11 Emerging Talents You Should Know from Salone Satellite 2015

11 Emerging Talents You Should Know from Salone Satellite 2015

By Diana Budds
Our coverage of Milan Design Week 2015 continues with a stop at Salone Satellite, an exhibition of emerging talent from around the world.

In 1998, Marva Griffin Wilshire established Salone Satellite as a showcase of designers under the age of 35. "There was a such an incredible need—in those days no one was taking care of the young designers," Griffin says. Each practitioner is hand-selected to exhibit and the show has launched many careers: Matali Crasset, Oki Sato, and Patrick Jouin, to name a few, made their debuts at Satellite. This year, we were excited to see experimentation with new materials, pieces that express heritage in a contemporary way, clever multifuntional furniture, as well as items with a sculptural sensibility.

Barcelona-based designer Alex Ortega exhibited these crimped metal display shelves. They might not be able to handle your weightiest tomes, but we were smitten with their simplicity and vibrant colors.

 

A graduate of the Delft University of Technology, Elise Luttik focused on designs to be produced with a 3-D printer. For Salone, the Amsterdam-based designer worked with a traditional material. The Upside down table is made from ash wood and can be used as either a storage basket, stool, or side table—clever indeed.

 

Kristian Knobloch, a designer based in Munich and London, created the modular Babel shelf.

Amsterdam-based designer Ingrid Hulskamp's Mirror Unknown infuses Dutch whimsy with a typical household object. In a somewhat OCD-like manner, Mulskamp was inpsired by "the guilty pleasure of tearing paper off." Over 50 sheets of painted paper are glued to the mirror and can be torn off layer by layer, creating an abstract motif.

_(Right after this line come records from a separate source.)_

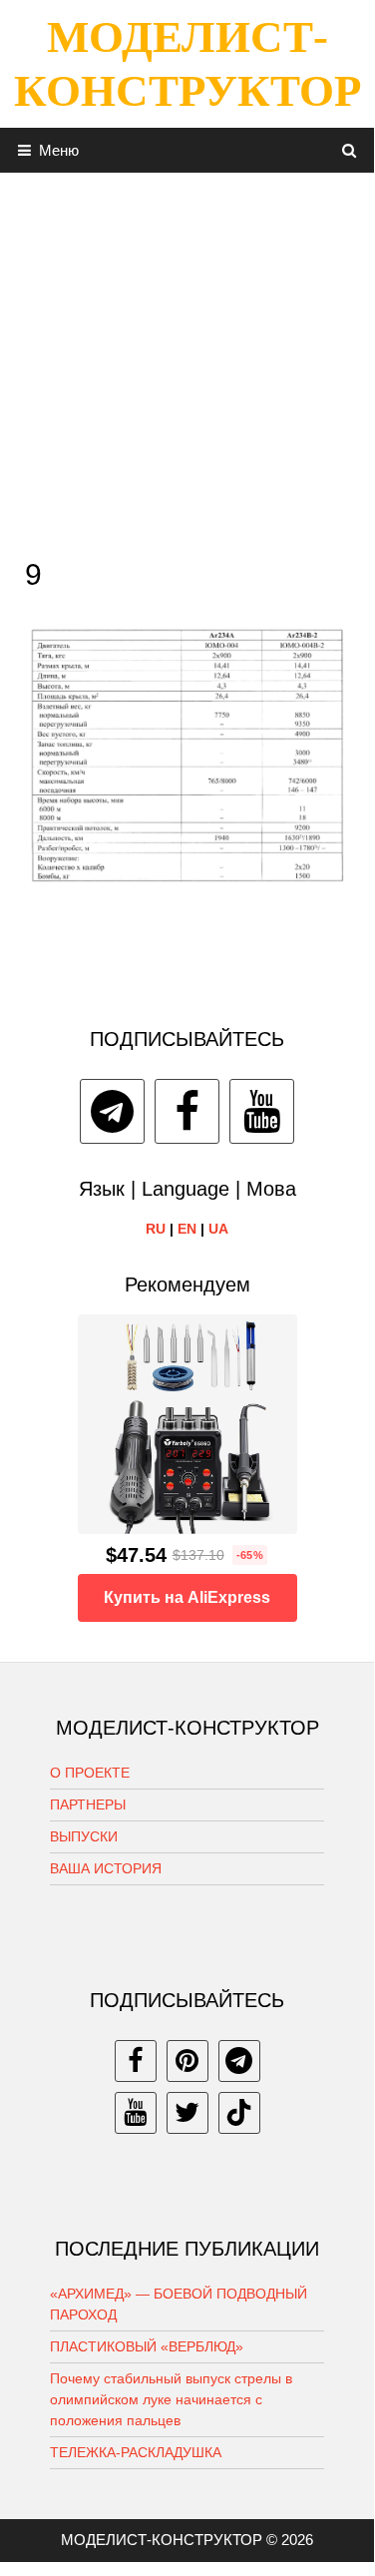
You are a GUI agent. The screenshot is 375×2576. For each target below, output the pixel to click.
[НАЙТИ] (349, 150)
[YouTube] (261, 1111)
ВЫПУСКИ (84, 1836)
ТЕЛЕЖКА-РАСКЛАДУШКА (135, 2452)
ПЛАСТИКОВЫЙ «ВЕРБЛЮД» (146, 2346)
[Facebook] (187, 1111)
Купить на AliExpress (187, 1597)
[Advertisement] (187, 360)
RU (156, 1229)
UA (218, 1229)
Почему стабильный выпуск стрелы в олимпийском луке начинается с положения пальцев (171, 2399)
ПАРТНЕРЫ (88, 1804)
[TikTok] (239, 2113)
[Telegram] (112, 1111)
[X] (187, 2113)
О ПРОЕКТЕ (90, 1773)
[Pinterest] (187, 2061)
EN (187, 1229)
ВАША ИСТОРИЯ (106, 1868)
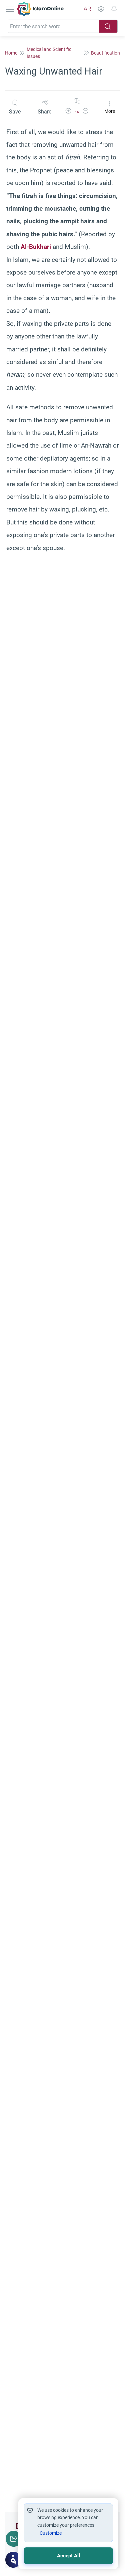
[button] (68, 111)
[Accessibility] (100, 9)
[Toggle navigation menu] (10, 9)
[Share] (13, 2538)
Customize (51, 2533)
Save (15, 111)
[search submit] (108, 26)
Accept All (68, 2556)
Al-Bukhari (36, 247)
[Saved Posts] (114, 9)
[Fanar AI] (13, 2559)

As If From Nowhere by Irish designer Orla Reynolds houses a table and chairs within the frame of a bookshelf.

And voila! A full dining set appears.

Riffing on "the graciously swinging blue bellflower of the mountains of Norway," Andreas Bergsaker's Petiole lamp boasts a shade that can be rotated to direct light wherever one desires. Made of birch, it has an aluminum base.

Belgian studio Ateliers J&J exhibited furniture and shelving with an industrial aesthetic.

Also by Ateliers J&J, a shelf that fits into corners.

While Carrara marble has been on-trend for years now, black stones are coming to the fore. Büro Famos, a studio located in Berlin, uses black cora marble and an interlocking ash-veneer base for its Mil coffee table.

The studio also had a piece in Euroluce, the bi-annual lighting fair. The Orb pendant features a smoked glass shade and metallic elements that reference the look of lightbulb filaments.

Frida Erson and Martin Eckerberg, co-founders of the Stockholm firm Formellt, designed an easy chair with upholstery that envelops the frame like a cocoon.

Also by Formellt: the candy-colored shelving shown here.

Taiwan studio KiMU Lab marries traditional paper fans with a powder-coated metal frame for its New Old Divider.

Out for Space, a multidisciplinaty design collective, sought to reimagine rattan as a furniture-building material and produced this lounge chair using karuun, a stronger, engineered version.

This graphic clock is another product made from karuun, further illustrating the diverse applications of the material.